Today I got to take a bath-- and clean a few places-- house, barn, porch--and bake bread--
because only one ewe lambed this morning, and the orphan babies can be left unattended for hours at a time now.
They went out to live in the barn on Sunday night.
The weekend went like this: the little, cold, Finn ewe lamb found 6pm Saturday, nursed through the night, died Sunday a.m. Howard gave her a grave in the pines, and we were all sad.
Also on Sunday a.m., we noticed that Catnip the friendly HST ewe (pictured a few blog posts ago, standing on Howard in the pasture)had hidden away at pen-in time the night before so she could lamb in private, elsewhere.

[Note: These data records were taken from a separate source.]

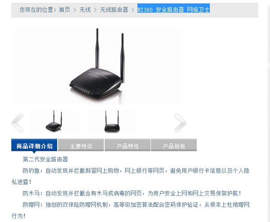Click the 防木马 description paragraph
This screenshot has height=222, width=270.
coord(132,193)
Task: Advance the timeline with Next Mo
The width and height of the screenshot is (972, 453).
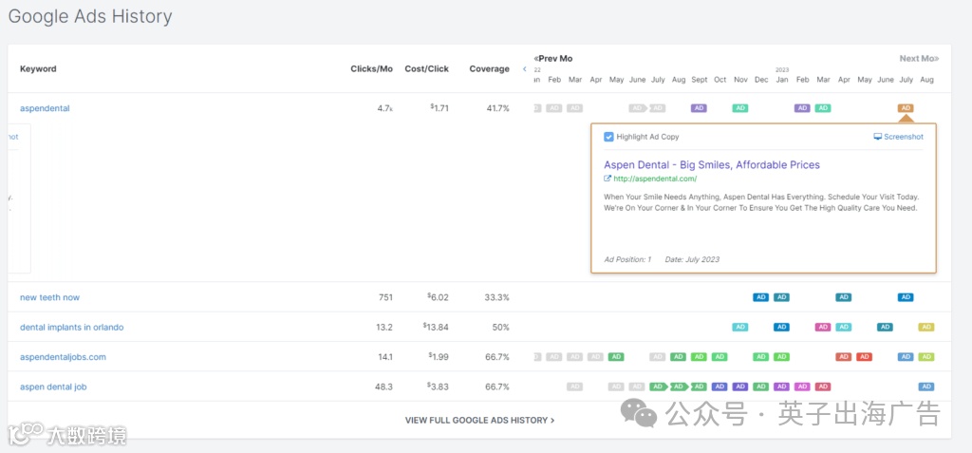Action: tap(917, 59)
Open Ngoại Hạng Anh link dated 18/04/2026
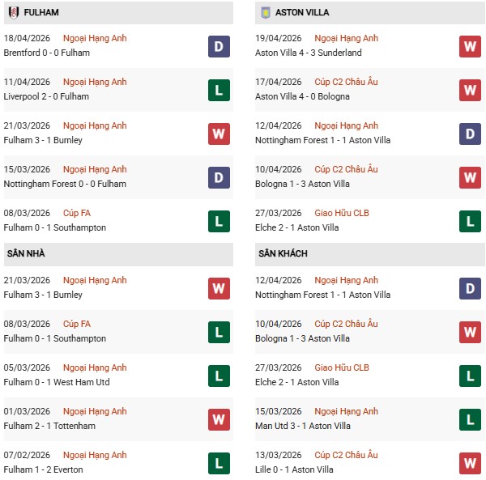 (x=96, y=39)
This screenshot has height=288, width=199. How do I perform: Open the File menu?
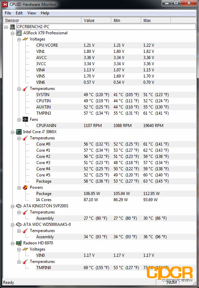(8, 13)
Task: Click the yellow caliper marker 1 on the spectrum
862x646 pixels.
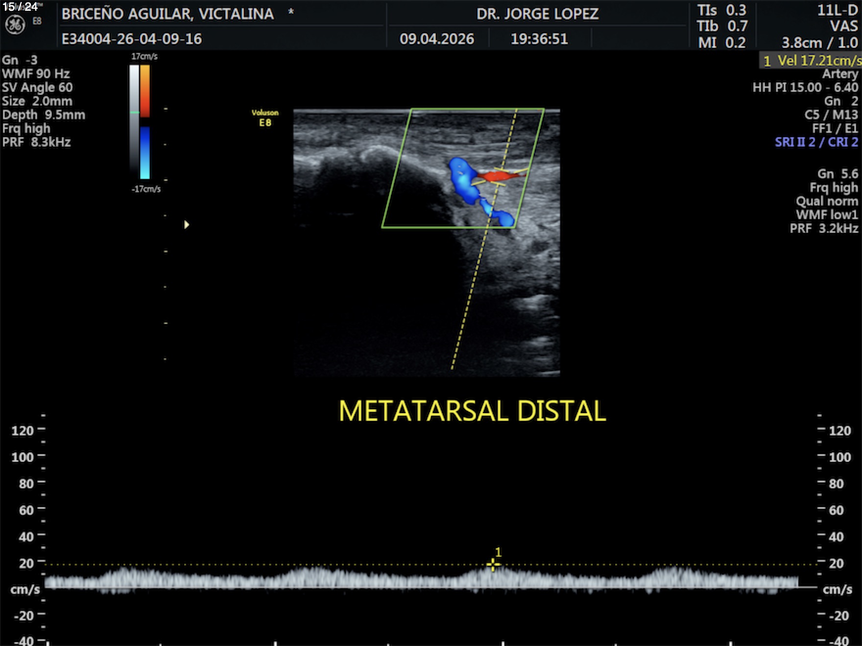Action: click(493, 564)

She delivered two little brown ewes all by herself and we brought them to a lambing jug.
So we were down one ewe lamb, up two more. These two ewes are out of my smooth- polled ram, Kimberwood Leonardo.
On Monday, Minwawe Chicklet, the gray flecket, lambed a brown ram and a black ewe out of my LRO Shawn, the scurred mioget with beautiful wool.
So these babies begin the new wave of breeding at Little Red Oak: toward polled rams.
Tuesday morning, LRO April presented two brown ram lambs, also out of Leonardo. We can see what their horns or foreheads look like in coming weeks--
No more babies today, so I got caught up somewhat.

I sat in the barn for hours this morning, letting the orphan babies play all around, and I let Catnip and her babes out of the lambing jug.
Orphan Lily tried to play with Catnip's lambs but was not appreciated by their mother. She persists, though.
They'll be running together by tomorrow, I predict.
And about 3 more ewes will lamb within 48 hours.

6 comments:

Becky Utecht said...

Congratulations Gail, sounds like things are really popping for you now! Sorry about the little Finn lamb. My lambing this year is going to drag out into June.

Nancy K. said...

I too am sorry to hear you lost your little Finn lamb. But glad to hear that your finding the time to enjoy the babies!

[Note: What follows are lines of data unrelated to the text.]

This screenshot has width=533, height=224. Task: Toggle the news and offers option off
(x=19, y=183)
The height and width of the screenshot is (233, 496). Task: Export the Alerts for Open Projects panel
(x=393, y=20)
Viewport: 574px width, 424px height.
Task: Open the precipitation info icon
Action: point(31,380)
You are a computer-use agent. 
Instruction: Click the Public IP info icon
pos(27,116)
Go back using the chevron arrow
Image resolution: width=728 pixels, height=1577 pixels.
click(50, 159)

Good luck in your new breeding focus!

Terri D. said...

I'm sorry to hear about the Finn lamb...are you expecting any more Finns? Congrats on the Shetlands! We stiillll haven't started lambing...

Gail V said...

Thanks you guys. I only have one other finn ewe, Mari, who appears to be p.g. with twins or triplets.
You know, they can breed 3 times in 2 years, so I may re-breed Lassi, the one whose lamb we lost.

Michelle said...

It will be nice to see and compare ram lambs via blog; no one around here but me is breeding for polled. I'm pretty sure I have three half-poll ram lambs and one fully horned boy; sure wish there was a way to tell what the ewe lambs are hiding!

Juliann said...

Gail sorry to hear about the little one.
I'm so grateful we have another poll breeder here in the Midwest.

Michelle I can't feel a difference in the noggins of hornless or suspect poll carrier girls.
I felt two year old Adriana's head last night, bone knobs! I could have sworn she didn't have them last year. Makes the guessing game worse on the ewes. I guess we'll just have to keep breeding, retaining suspect ewes, and have lots of patience.